Saturday, September 20, 2014

Whole 30 Day #1: Commitment to myself

Here we go again...I'm back at the blogging.  Last time I did this it was for my 30 in 30 and I did it as a way of incorporating accountability into my life.  Having friends ask, "Hey how's that 30 in 30 thing going?" Made it a lot harder to shove the list under a notebook and forget.  Not that I was the most faithful blogger...but the key was people knew about it and expected updates...if not in blog form...in daily conversation.

Why am I back? I need accountability.

What do I need accountability for? Starting today September 20th, I am challenging myself to take on the Whole 30 Nutrition Plan for 30 days.

What is Whole 30?  No refined or added sugar, no alcohol, no grains, no dairy, no legumes and no highly processed foods for 30 days...It is basically a paleo diet with the added restriction of no fake foods...ie desserts with almond flour or flour-less pancakes.  It is structured around the idea of removing items from one's diet that may have a negative impact on one's health, fitness and energy levels.  I won't bore you with all the details...if you want to know more go to whole30.com and read at your leisure.  I know there are naysayers to everything---I am not doing this as a fad diet, I do not intend to drop 30 pounds in 30 days and I will most definitely will not be eliminating ice cream from my diet for all eternity---So although I respectfully acknowledge your nutritional opinions it is not necessary for you to comment on the validity of this nutrition plan.  This is much more about a mental nutrition plan than a physical one---read below for more.

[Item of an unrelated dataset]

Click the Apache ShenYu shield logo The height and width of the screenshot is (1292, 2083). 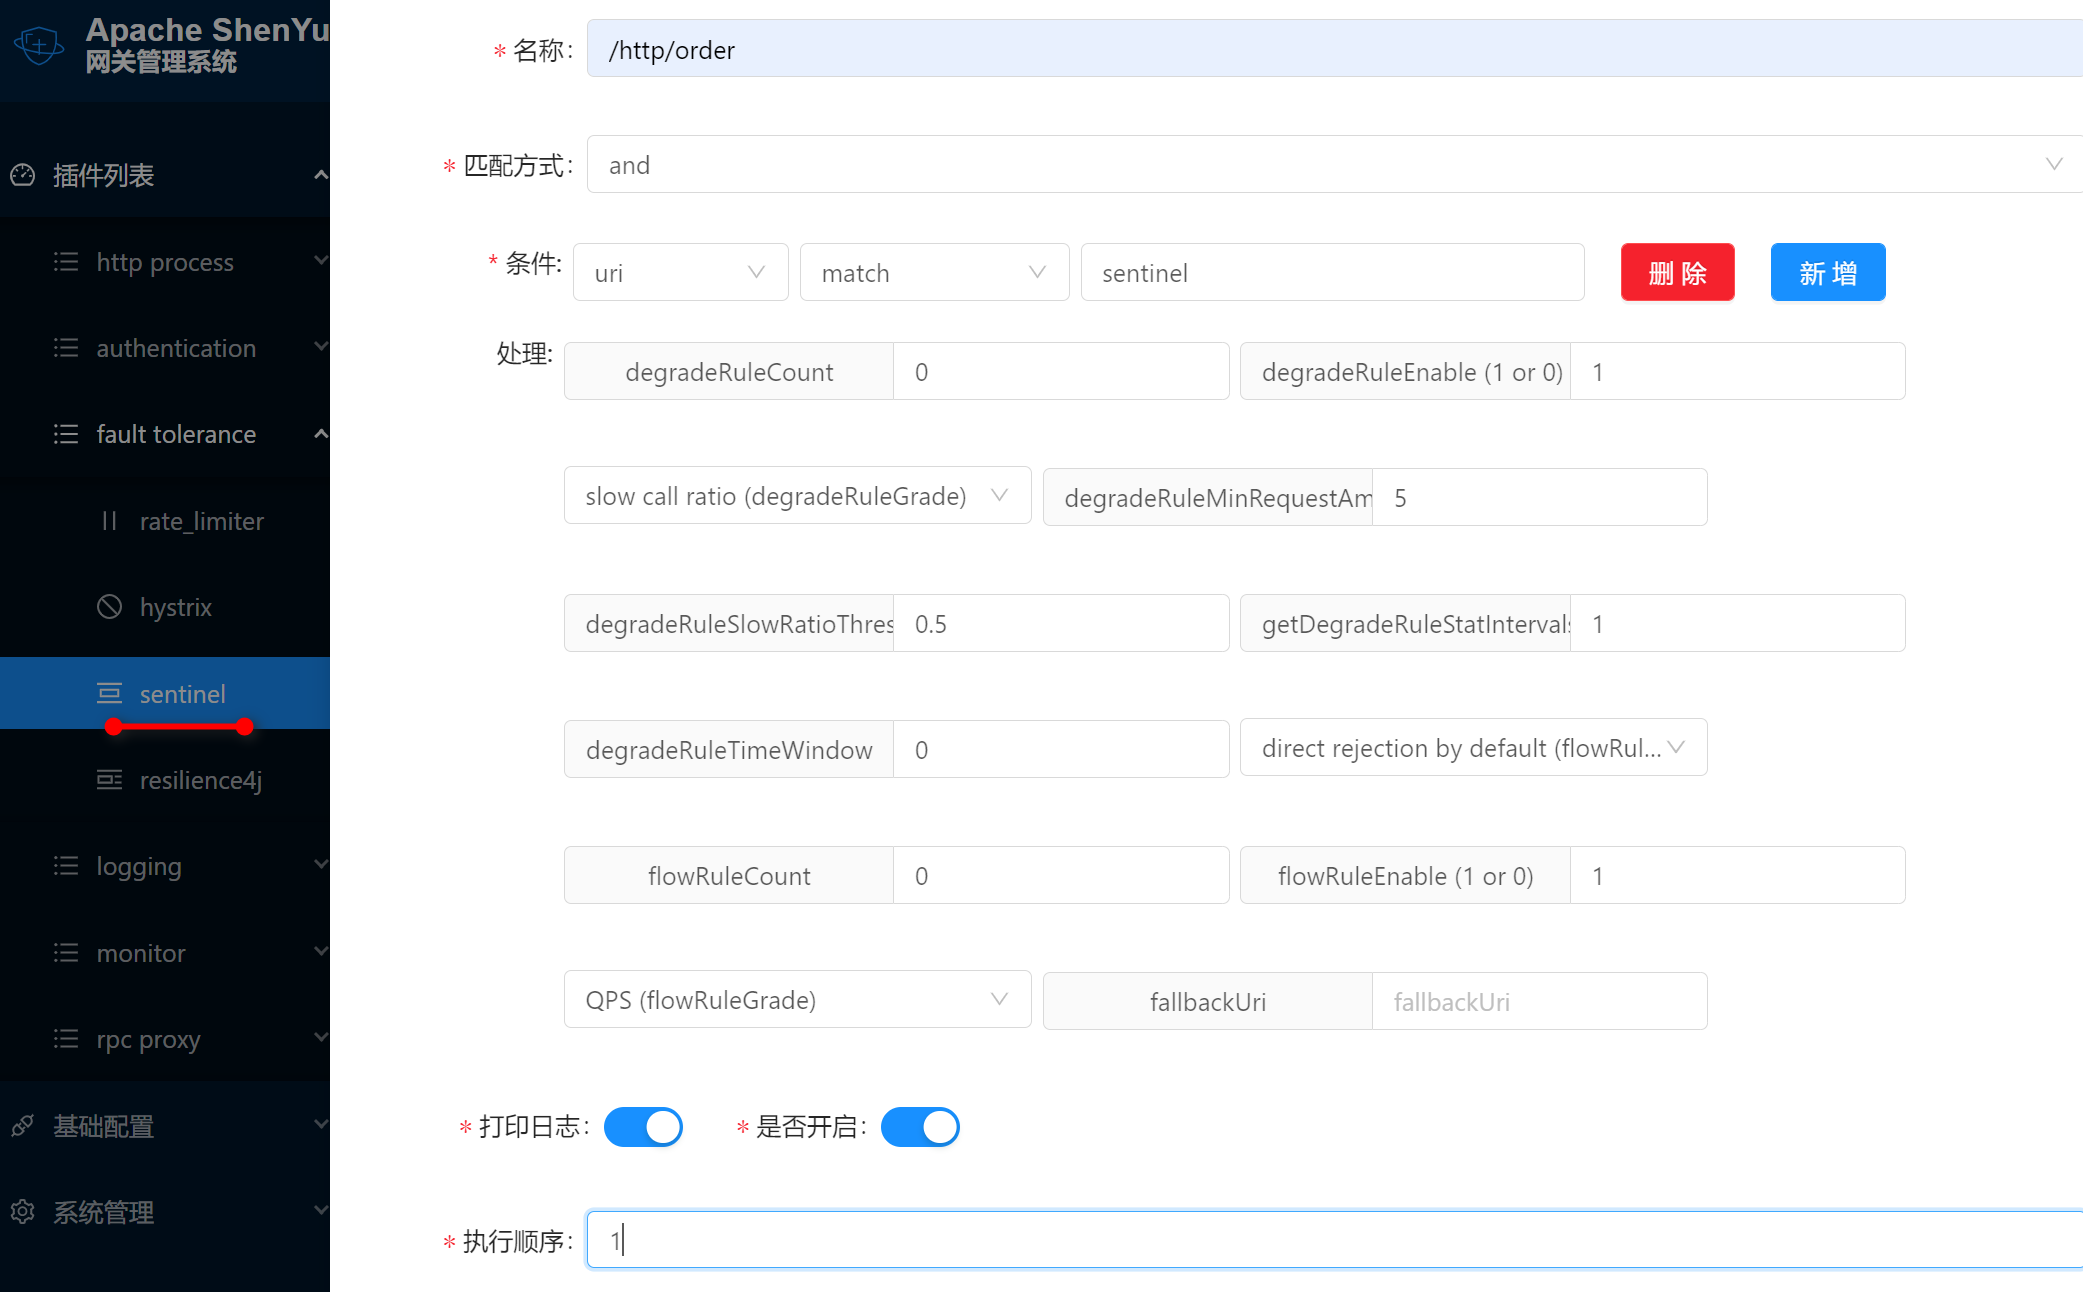[38, 45]
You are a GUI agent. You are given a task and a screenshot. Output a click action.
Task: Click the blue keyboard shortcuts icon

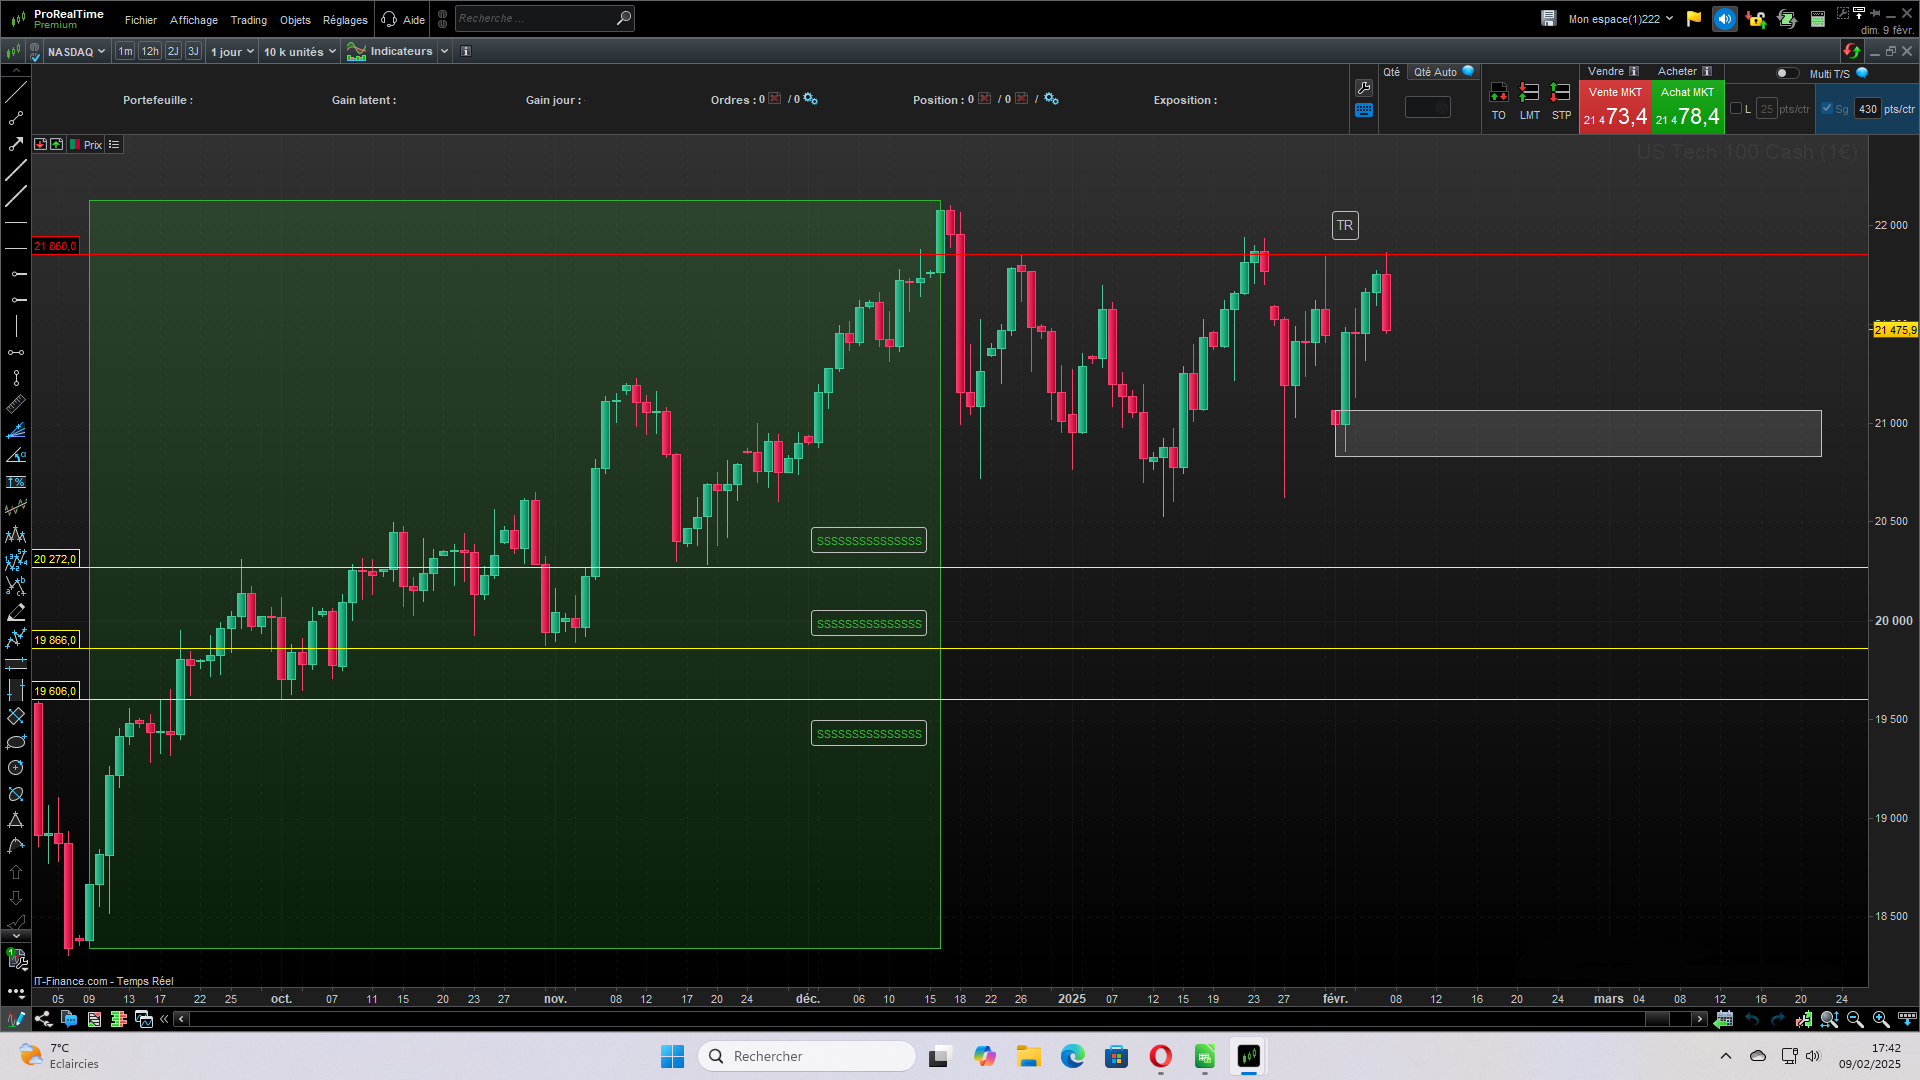click(1364, 111)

Why am I doing this?  To be honest, I need to hit the "reset button".  The past year and especially the past few moths have been hard.  A lot has been going on and I feel like I am headed in a direction that is not where I want to go.

I was so on top of my fitness regime a year ago.  Going to the gym before or after work everyday. Workouts on the weekend. I ate healthy, nothing crazy, but a balanced diet with a splurge every now and again.  I felt good, I was happy, life was busy, but I was happy and I didn't have to find reasons to be happy. I just was.  

The past year has brought about new challenges.  I fully acknowledge that challenge is opportunity (and a natural part of life) and that these new challenges are good for me, but at the same time, they have brought a shift in my routine.  I am not working out as regularly as I would like, I am using the excuse of being exhausted to opt for convenience foods (no I'm not hitting up the drive through, but we all know the convenience of a Trader Joe's microwave meal) and I feel like these are paving the way for my attitude to drift to a space of negativity all too often. Some days I feel like I wake up in the morning just to survive the day.  

I'm not saying any of this to gain pity points.  I am blessed, I have loving parents that support me, I have a job and a roof over my head. In no way is my life as "hard" as it could be...and  this is why I do not like the shift in my attitude.  I do not want to be the girl that complains about things, I do not want to wallow in misery, I want to see the good in things instead of having to rationalize and convince myself of it.  

This is where the reset button comes in.  I know changing my diet is not going to suddenly open up huge vacancies in my schedule to allow for mid-day bike rides nor is going to eliminate the day to day challenges of living; however, it is a conscience commitment to myself that I am worth the effort of fueling my body with nutritious, whole, non-chemically enhanced food. My hope is that by focusing on this one aspect of my life that I can control in a healthy way, I will regain the passion for maintaining a healthy and active lifestyle and a positive attitude that is second nature and not one where I have to remind myself to "find the good".

Many years ago I was asked in an interview, "What is your goal in life?"  

My response was:  To leave the world a happier place than the one I was born into.

I believe happiness begins with the individual.  If I am not happy, I cannot make others happy.  I don't know if committing myself to this nutrition plan for 30 days will restore my attitude, but if I don't try, I'll never know.  So here goes...September 20th, day 1.  

And now you all know about it...accountability has be established.